[WHAT IS EXPECTED]
Which of the lines below holds the string "WordPress"? Copy every line that does.

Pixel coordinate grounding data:
◆ ◆ ◆ ◆
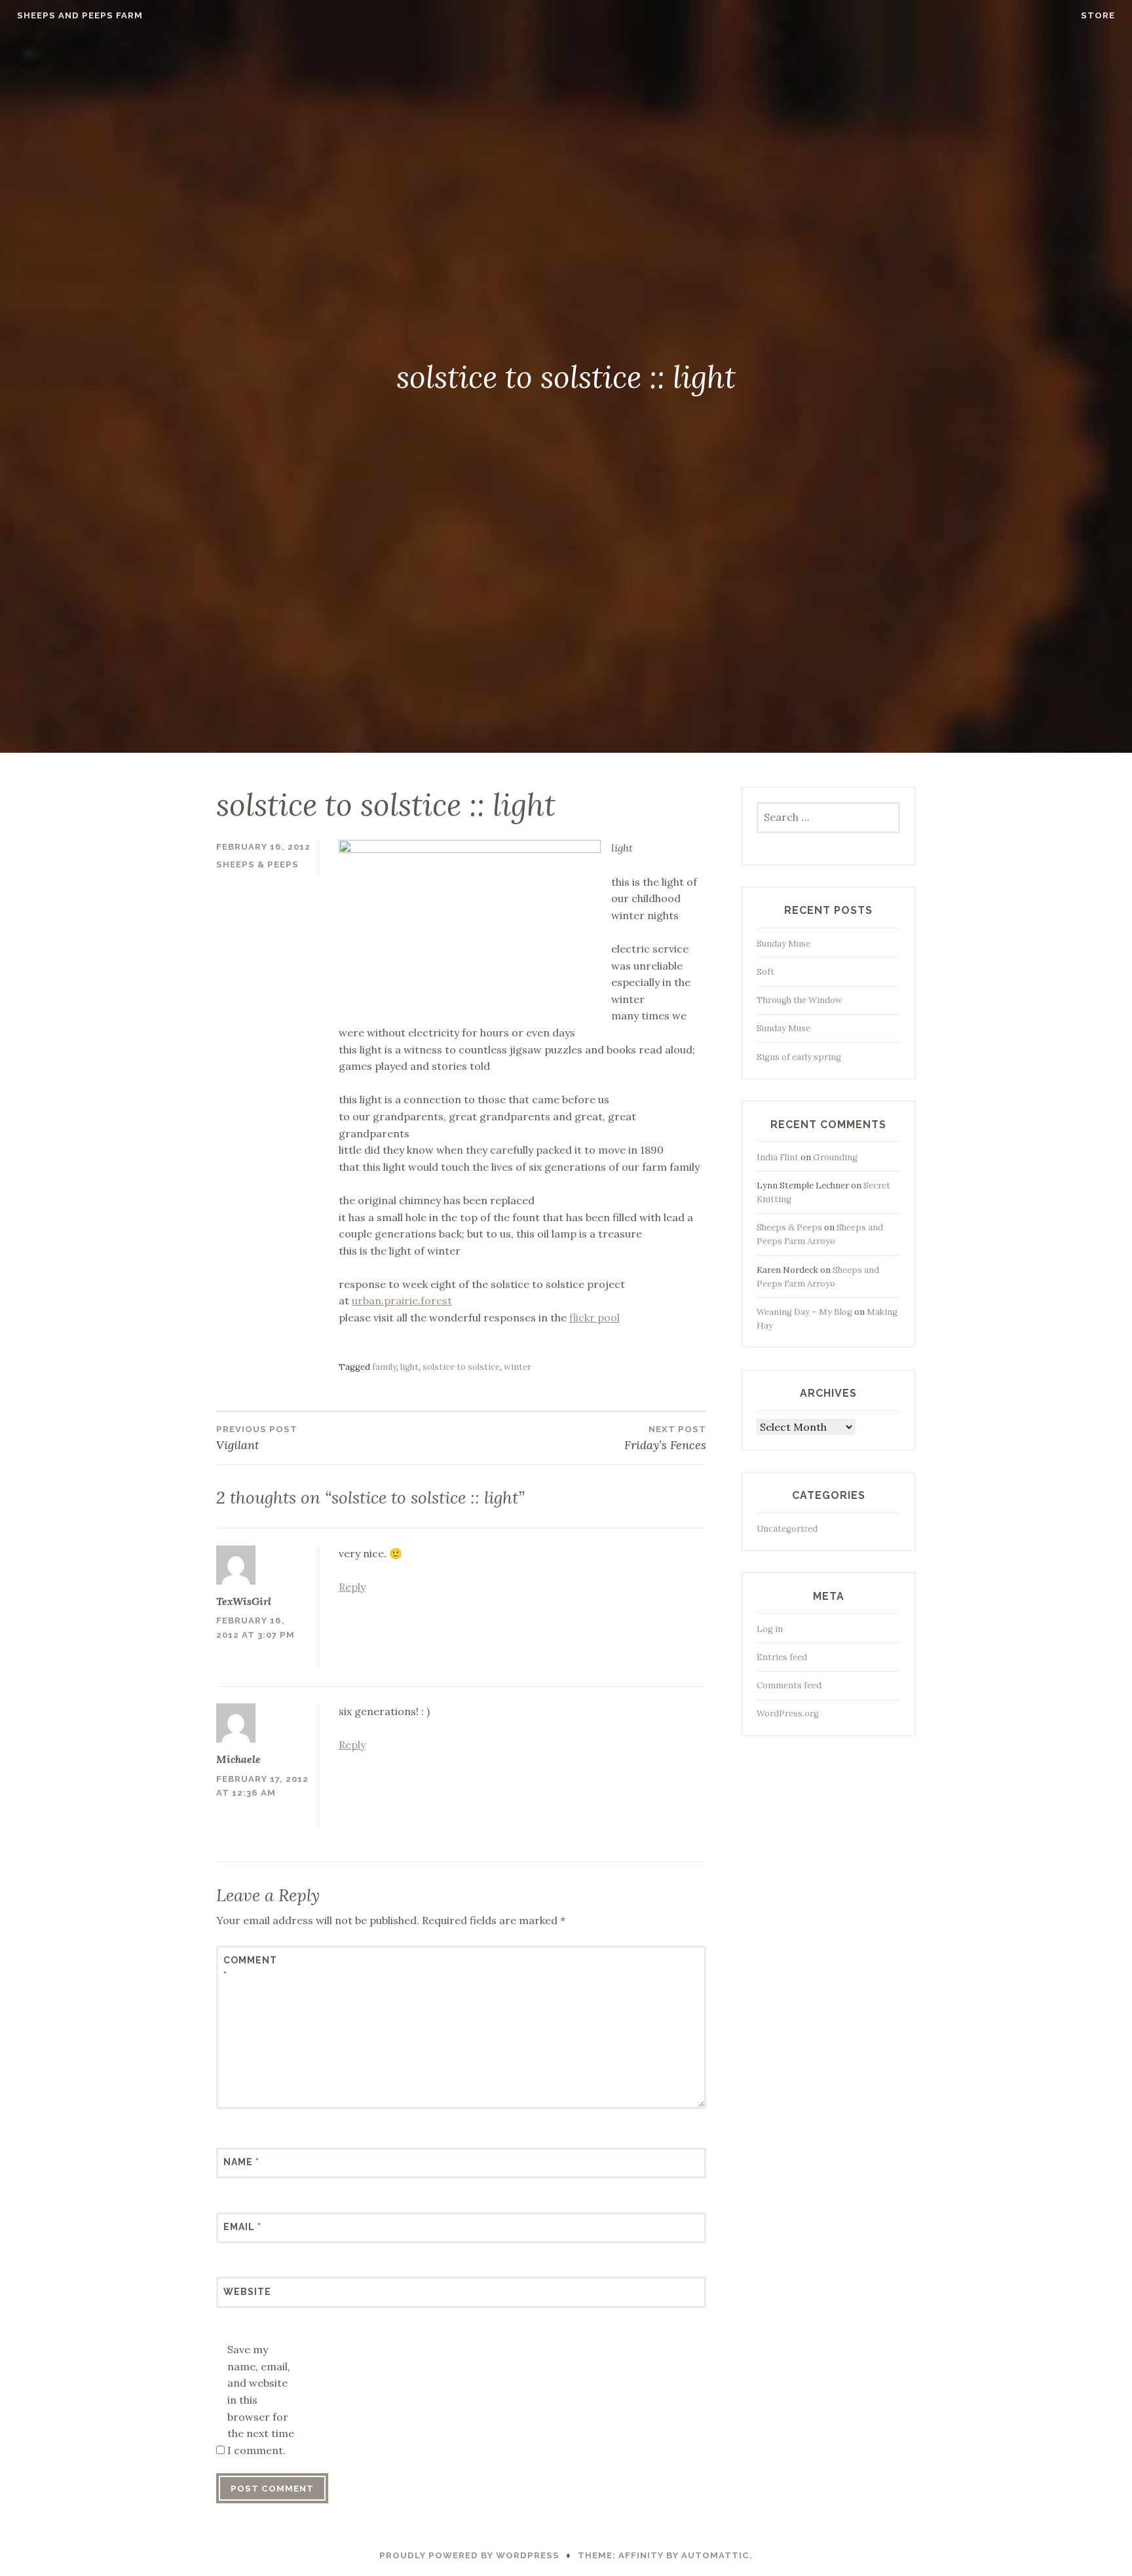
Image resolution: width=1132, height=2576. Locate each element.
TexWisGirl (243, 1601)
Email (242, 2227)
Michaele (238, 1759)
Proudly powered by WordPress (469, 2555)
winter (517, 1367)
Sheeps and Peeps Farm (80, 15)
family (384, 1367)
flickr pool (594, 1317)
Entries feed (782, 1657)
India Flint (778, 1157)
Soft (765, 971)
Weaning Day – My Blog (804, 1311)
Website (247, 2291)
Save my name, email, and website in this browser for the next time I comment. (260, 2400)
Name (241, 2162)
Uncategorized (787, 1528)
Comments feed (789, 1685)
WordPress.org (788, 1713)
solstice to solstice (461, 1367)
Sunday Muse (783, 943)
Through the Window (799, 1000)
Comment (250, 1967)
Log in (770, 1629)
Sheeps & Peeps (257, 864)
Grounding (835, 1157)
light (409, 1367)
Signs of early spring (799, 1057)
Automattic (715, 2555)
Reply (352, 1586)
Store (1098, 15)
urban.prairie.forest (402, 1300)
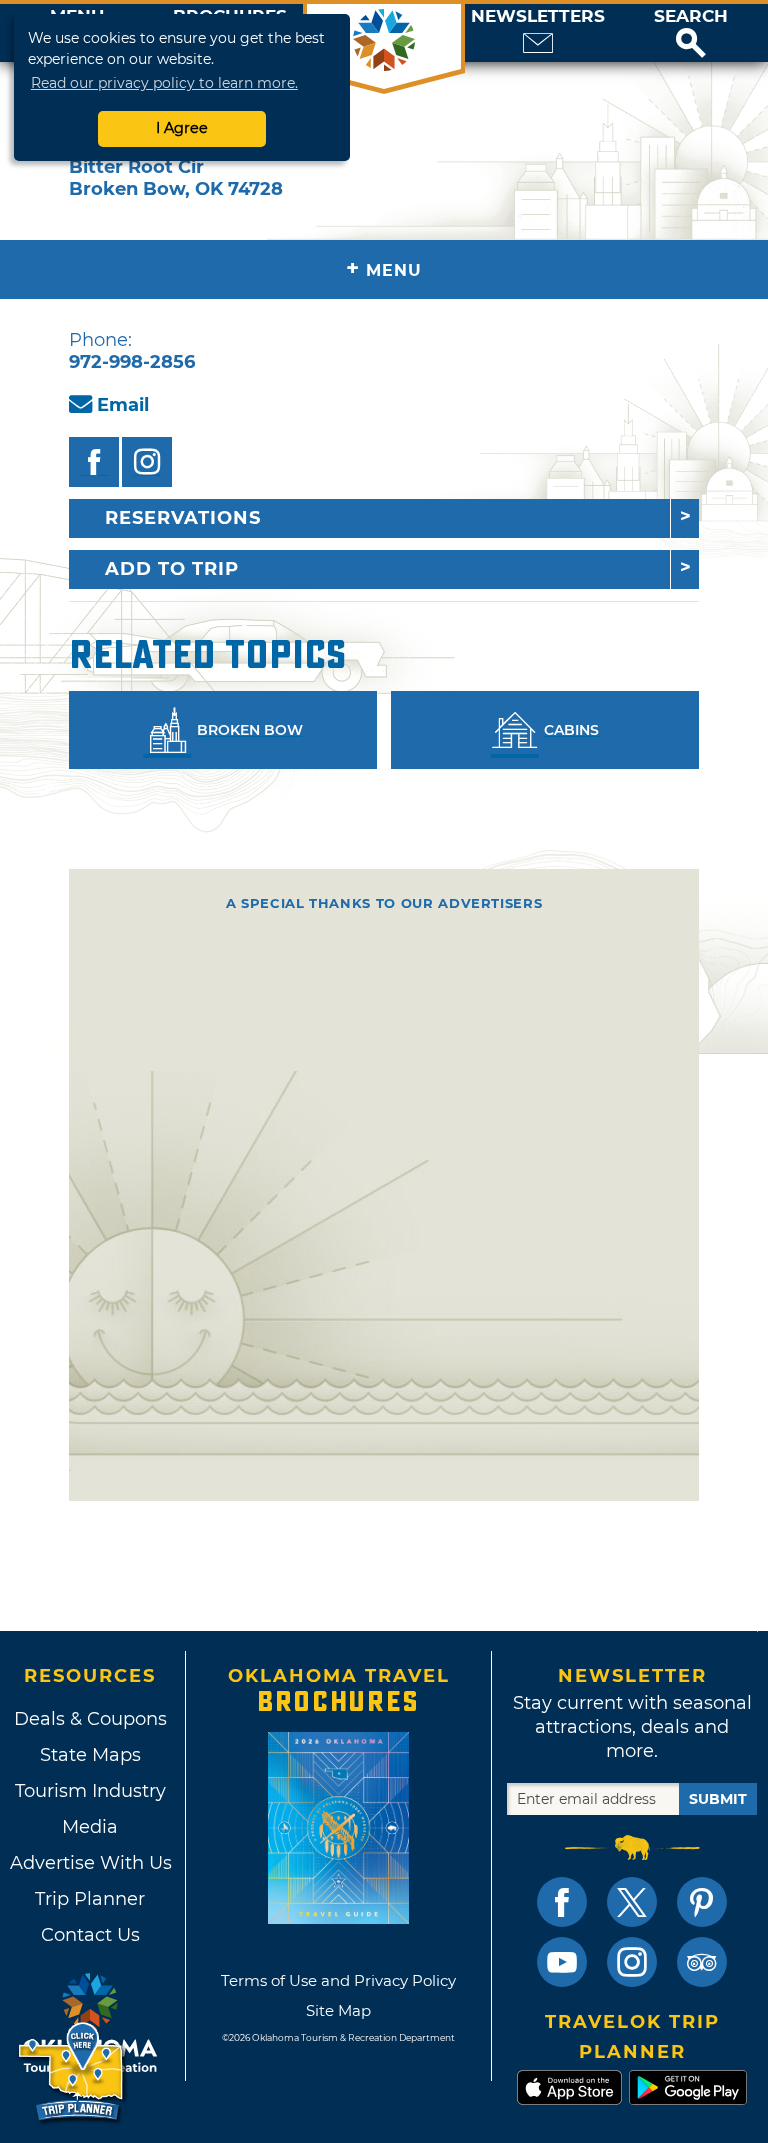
◆ ◆ ◆ ◆
[FINISHED EXERCISE]
Proudly powered by WordPress (469, 2555)
WordPress.org (788, 1713)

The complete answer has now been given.